-- Start Text section --
The Money Story
I’m going to cut right to the chase here today.
You know why most women don’t join our program?
Money.
Hey, I get it more than you can imagine. You are talking to someone who literally lost everything, was left destitute, in debt and had to move home with her parents with a toddler in tow to regroup.
It doesn’t get much ‘real-er’ than that.
And regrouping doesn’t happen overnight. In fact, it takes time to rebuild and to heal emotionally, to decompress and to see what needs to be seen.
For years I was traumatized by financial instability and had a lot of money demons. So, trust me when I say I don’t take any of this lightly — not the financial investment in self, not the fear and vulnerability that divorce stirs, not the courage, not the sleepless night tossing and turning and the guts it takes to forge a new path.
None of it.
I literally walked in your shoes.
But programs like this didn’t exist for me when I was going through my divorce. There were no divorce coaches, no social media, no podcasts, no digital offerings...just a lot of on-the-job, messy learning the hard way.
Today, I wish I could scoop up every mama facing divorce with children and protect them from unnecessary pain, and endless financial draining — so they could free themselves up sooner because I know there is a better way.
I remember how scared I was and I feel compassion for women suddenly faced with having their lives turned upside down with pieces all over the place and no end in sight.
I know that it must feel completely unnerving to invest in oneself at a time like this — after likely writing a hefty check for an attorney’s large retainer fee.
But if not now, when?
-- End Text section --
* _Aim A_
Summarize the money story text in two sentences.
* _Aim B_
Decide whether each statement agrees with the money story text, answering yes or no and quoting the words of the text that settle it: (i) The writer moved back in with parents along with a toddler. (ii) Divorce coaches and podcasts were available when the writer went through divorce. (iii) The writer says regrouping happens overnight.
* _Aim C_
Carry the money story text forward, beginning right after its final line, "But if not now, when?"
-- Start Supplied material --
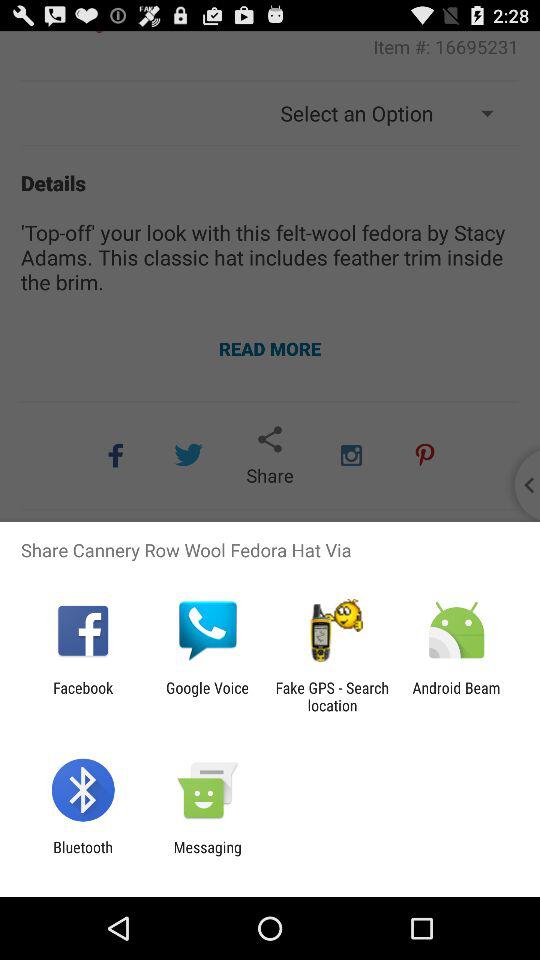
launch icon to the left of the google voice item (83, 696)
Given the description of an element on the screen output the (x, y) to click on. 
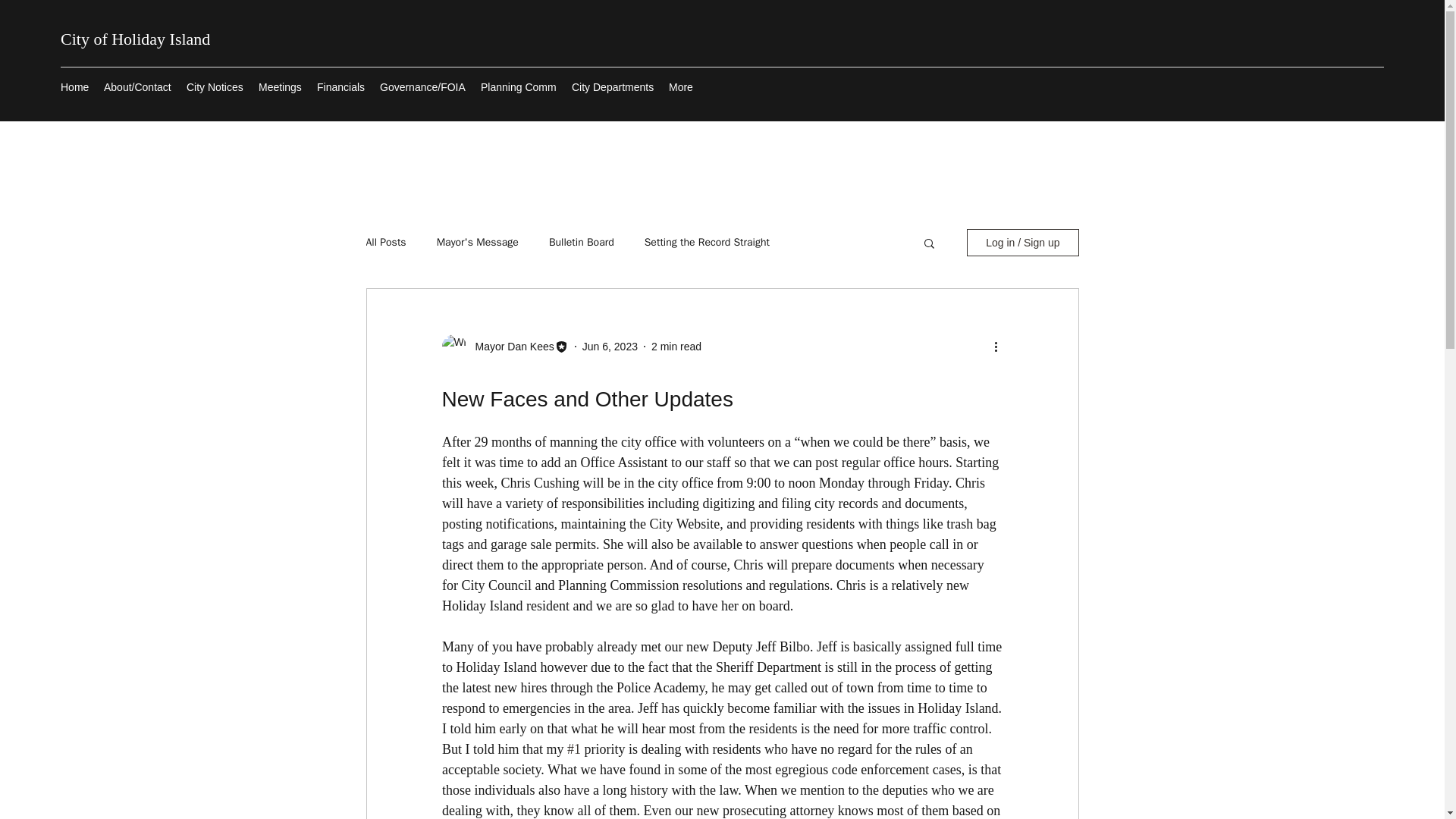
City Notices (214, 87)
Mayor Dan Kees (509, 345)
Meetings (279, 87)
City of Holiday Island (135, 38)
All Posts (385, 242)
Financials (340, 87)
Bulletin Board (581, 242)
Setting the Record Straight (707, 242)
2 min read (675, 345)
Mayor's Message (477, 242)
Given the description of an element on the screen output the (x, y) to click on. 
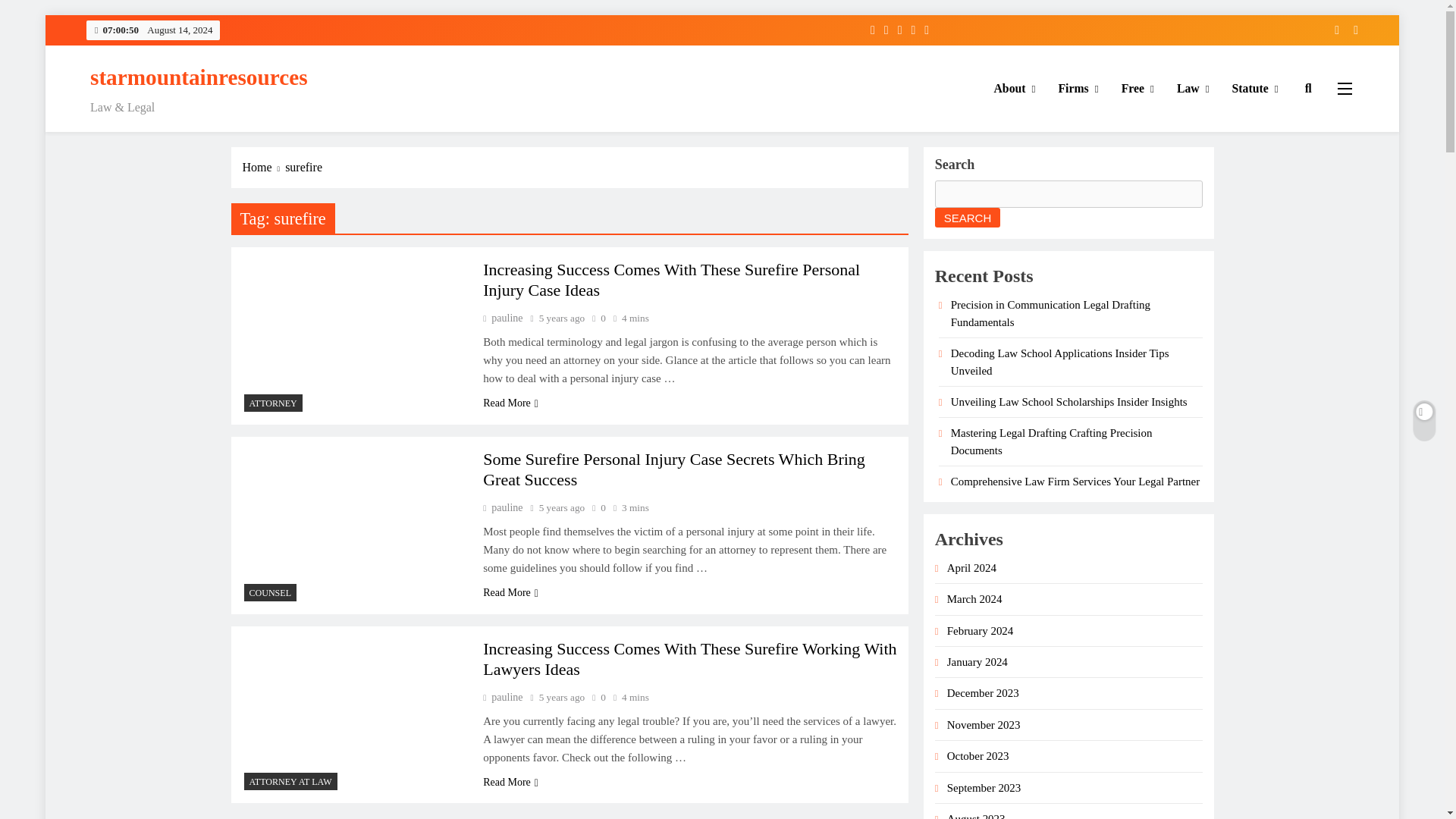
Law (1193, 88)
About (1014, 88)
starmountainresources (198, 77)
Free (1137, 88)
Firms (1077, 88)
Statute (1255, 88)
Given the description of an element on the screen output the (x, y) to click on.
-- End Supplied material --
* _Expected output A_
The writer says money is the main reason most women don't join the program and recalls losing everything, falling into debt, and moving home with parents and a toddler to regroup. Because no divorce coaches, podcasts or digital offerings existed during the writer's own divorce, the writer now wants to spare mothers facing divorce unnecessary pain and financial draining, while acknowledging how unnerving it is to invest in oneself after paying an attorney's large retainer.

* _Expected output B_
(i) Yes: "had to move home with her parents with a toddler in tow to regroup."
(ii) No: "There were no divorce coaches, no social media, no podcasts, no digital offerings"
(iii) No: "And regrouping doesn’t happen overnight."

* _Expected output C_
If you are just beginning the process, you may not have any idea about what’s ahead — how much it can cost, how long it can take, how it can drag you through the ringer emotionally and physically, how it will affect your kids — or how this can be avoided.
Again, I get it.
But there is a price to pay for neglect. You wouldn’t neglect your kids. You wouldn’t neglect your family and friends or your commitments at work — and yet, you will throw yourself under the bus.
Here’s the reality: to get the best outcomes you need to be supported through divorce.
There is a lot that happens between appointments with your attorney or mediator — a lot of unraveling that takes place — a lot of tough emotions that rise to the surface — a lot of difficult conversations to be had with your kids, etc. The list goes on.
What so many women don’t realize is that:
Investing in yourself is investing in your outcomes of the divorce.
You are worthy of investment.
You are so much more capable than you know.
And the best part, this current state of messiness can unveil your opportunity for beautiful emotional healing.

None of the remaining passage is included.